M. Léotard fut un homme clé, en tant que ministre de la défense d'Edouard Balladur, des négociations du contrat franco-pakistanais Agosta de vente de sous-marins en 1994, sur lequel Jacques Chirac a ordonné l'arrêt du versement de commissions dès son arrivée à l'Elysée en 1995.
Dans une tribune publiée dimanche par Rue89, l'ancien ministre affirme que "l'attentat de Karachi a été directement provoqué par deux éléments qui se sont conjugués" : "l'arrêt des commissions" et "la vente à l'Inde par le gouvernement français de sous-marins plus performants que ceux qui avaient été livrés au Pakistan auparavant, contrairement aux engagements pris". Selon lui, Jacques Chirac, Dominique de Villepin (alors secrétaire général de l'Elysée) et Charles Millon (ministre de la défense) ont fait preuve d'une "grande légèreté" en stoppant ces commissions.
REPRÉSAILLES
L'ancien ministre, entendu en décembre 2009 par la mission parlementaire sur l'attentat de Karachi, avait donné son "sentiment personnel" d'un lien entre l'arrêt de ces commissions et l'attaque qui avait coûté la vie à onze salariés de la Direction des constructions navales le 8 mai 2002. Le juge Trévidic a réorienté en 2009 ses investigations vers la piste de représailles à la suite de commissions non versées.

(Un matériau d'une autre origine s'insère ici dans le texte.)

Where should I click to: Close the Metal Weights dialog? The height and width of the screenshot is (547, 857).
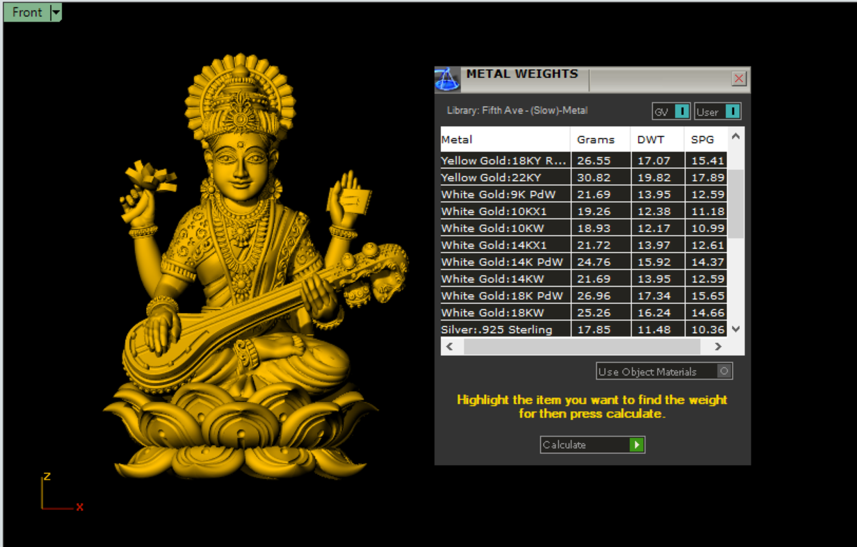739,79
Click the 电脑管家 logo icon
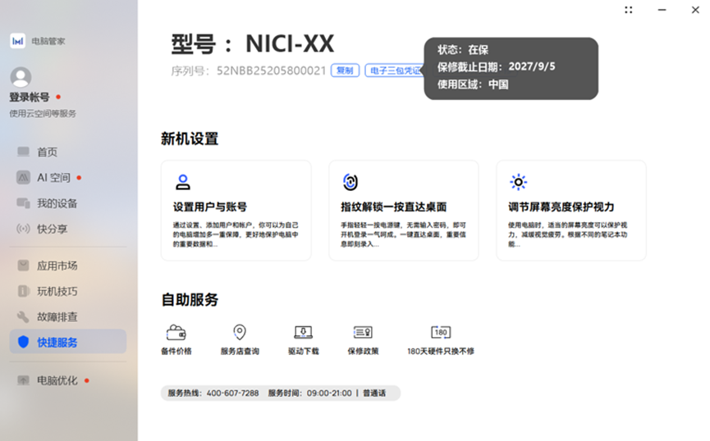710x441 pixels. point(17,41)
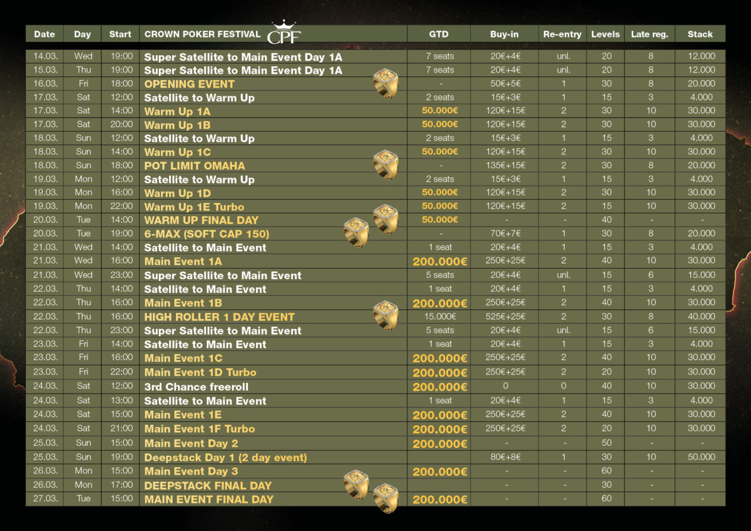The image size is (751, 531).
Task: Click the CPF crown logo in header
Action: pyautogui.click(x=284, y=33)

Le ministre pourrait aussi fournir un éclairage sur les éventuelles rétrocommissions à des personnalités politiques, des témoignages au dossier évoquant le financement de la campagne présidentielle d'Edouard Balladur en 1995. Devant les parlementaires, M. Léotard avait écarté l'existence de malversations financières, assurant qu'"Edouard Balladur était intransigeant sur le respect de la légalité et des procédures".
PARTIE CIVILE
Parallèlement, la cour d'appel de Paris s'est prononcée contre le souhait des familles des victimes de l'attentat qui voulaient se constituer parties civiles dans les investigations financières du juge Van Ruymbeke. "Si les parties civiles invoquent un préjudice personnel, ce préjudice est indirect, et l'analyse qui est faite sur ce point par le juge d'instruction ne peut pas être approuvée", indique la chambre de l'instruction dans son arrêt. Selon la cour d'appel de Paris, "le préjudice personnel allégué par les parties civiles n'est pas directement causé par les délits d'abus de biens sociaux".
"Nous allons nous pourvoir en cassation contre cet arrêt", a aussitôt réagi Me Olivier Morice, avocat des parties civiles.